Yesterday I went to Whole Foods. I took my list. I got all excited about the bulk spices (where you can buy what you need for 67 cents instead of $5.89 in the bottles in the spice aisle). I came home, I crossed off the spices, and I tore the sheet off the shopping list pad it was attached to. That's the last I remember.

The pad is in the drawer, the list is nowhere to be found.

I've been through the recycling....twice...in fact, the last time I even went so far as to open EVERY freakin' page of the newspapers in case my list had slipped between the pages of a section while the paper was on the kitchen counter.
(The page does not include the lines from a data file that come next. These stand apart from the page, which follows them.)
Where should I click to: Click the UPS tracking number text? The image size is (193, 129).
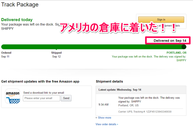tap(159, 112)
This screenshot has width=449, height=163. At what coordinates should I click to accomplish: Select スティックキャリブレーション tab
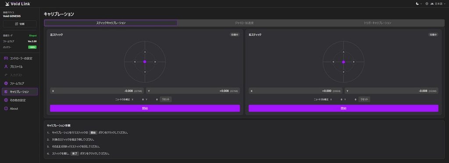pos(111,23)
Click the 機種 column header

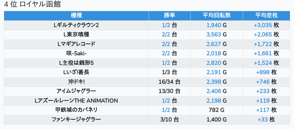click(x=76, y=16)
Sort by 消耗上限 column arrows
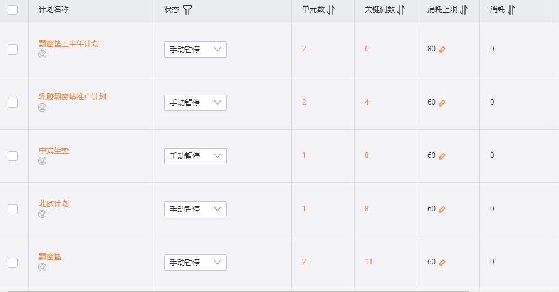Viewport: 559px width, 292px height. 464,10
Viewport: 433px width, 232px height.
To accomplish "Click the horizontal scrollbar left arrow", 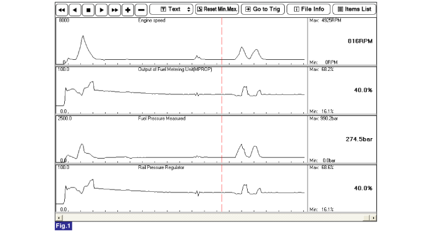I will [58, 218].
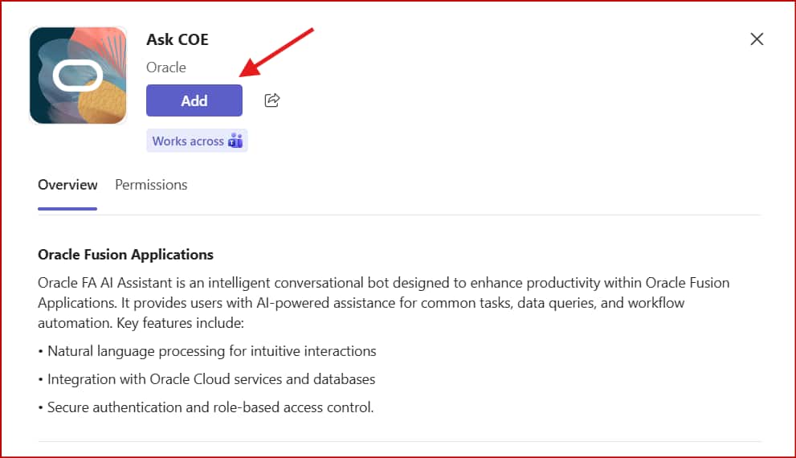Viewport: 796px width, 458px height.
Task: Click the 'Oracle Fusion Applications' heading
Action: (125, 255)
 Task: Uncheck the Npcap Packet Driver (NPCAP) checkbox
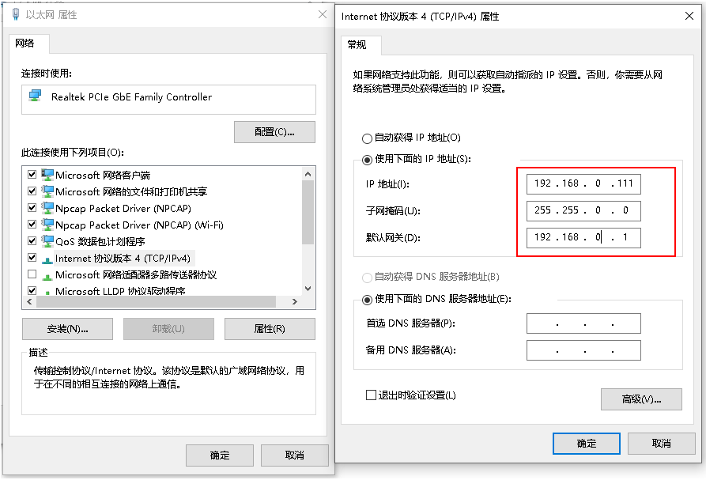coord(32,208)
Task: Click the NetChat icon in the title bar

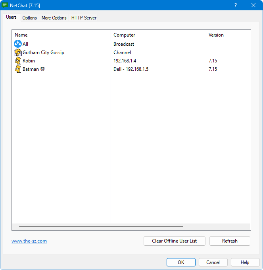Action: click(5, 5)
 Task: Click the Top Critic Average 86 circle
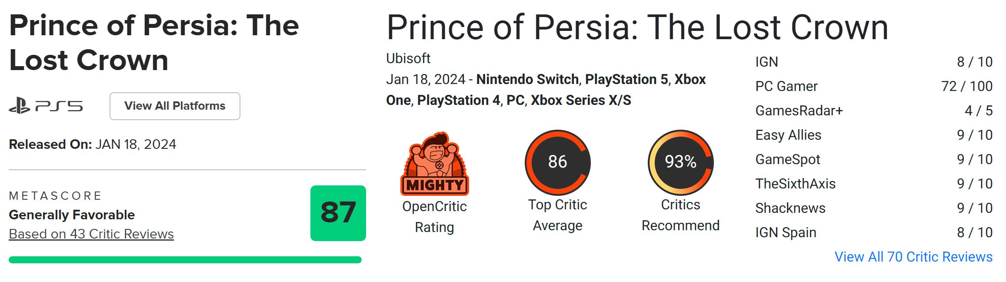(x=557, y=162)
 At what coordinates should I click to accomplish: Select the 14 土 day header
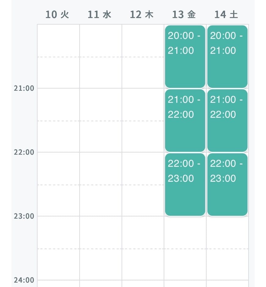click(x=226, y=14)
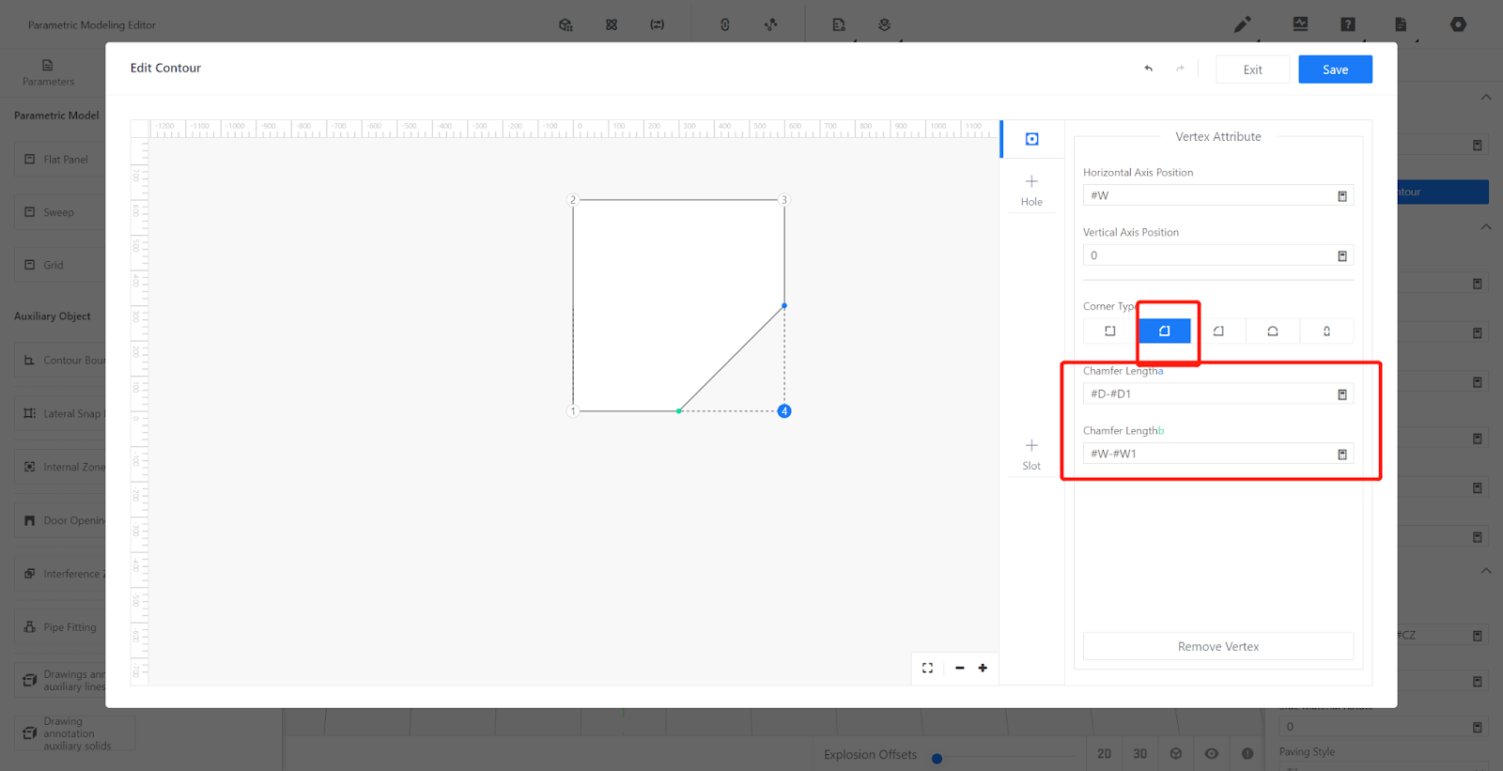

I analyzed what I purchased at Whole Foods yesterday...nope, it wasn't attached to the jicama, nor was it in the onion basket. It didn't stick to the bags of salad in the crisper in the fridge. I didn't accidentally slip it into the spice cabinet with the bags of spices, and it didn't find it's way back into the reusable grocery bags.

I've been through EVERY cabinet and drawer in my kitchen on the off-chance it fluttered into the colander before we put it away...or maybe it drifted into the napkin drawer....stuck to the Teflon potholder? Nope.

I made peppermint bark this morning...not in the parchment paper box, and it's not stuck to any of the baking sheets I used. Not in the oven either. (Nor the dishwasherr, for that matter).. Not in the pantry where it might have found itself stuck to the almond canister.

As disgusting as it was (and my friend Ann reminded me that it's YOUR garbage), I went through a wet, though thankfully only a quarter full trash can in my kitchen...no luck.

I had wrapped stocking gifts last night...It wasn't in any of the bags, it didn't get rolled up in the wrapping paper, doesn't appear to have found itself wrapped with something (I felt all of the little gifts). It's not stuck to the tape dispenser.

It's not in yesterday's mail, or my work paperwork. I didn't carry it upstairs in a stack of magazines. Checked my pockets, my jacket pocket, the hubs' pockets....not there either.

The dogs don't look guilty, and there's no wads of paper in their beds or their toy baskets.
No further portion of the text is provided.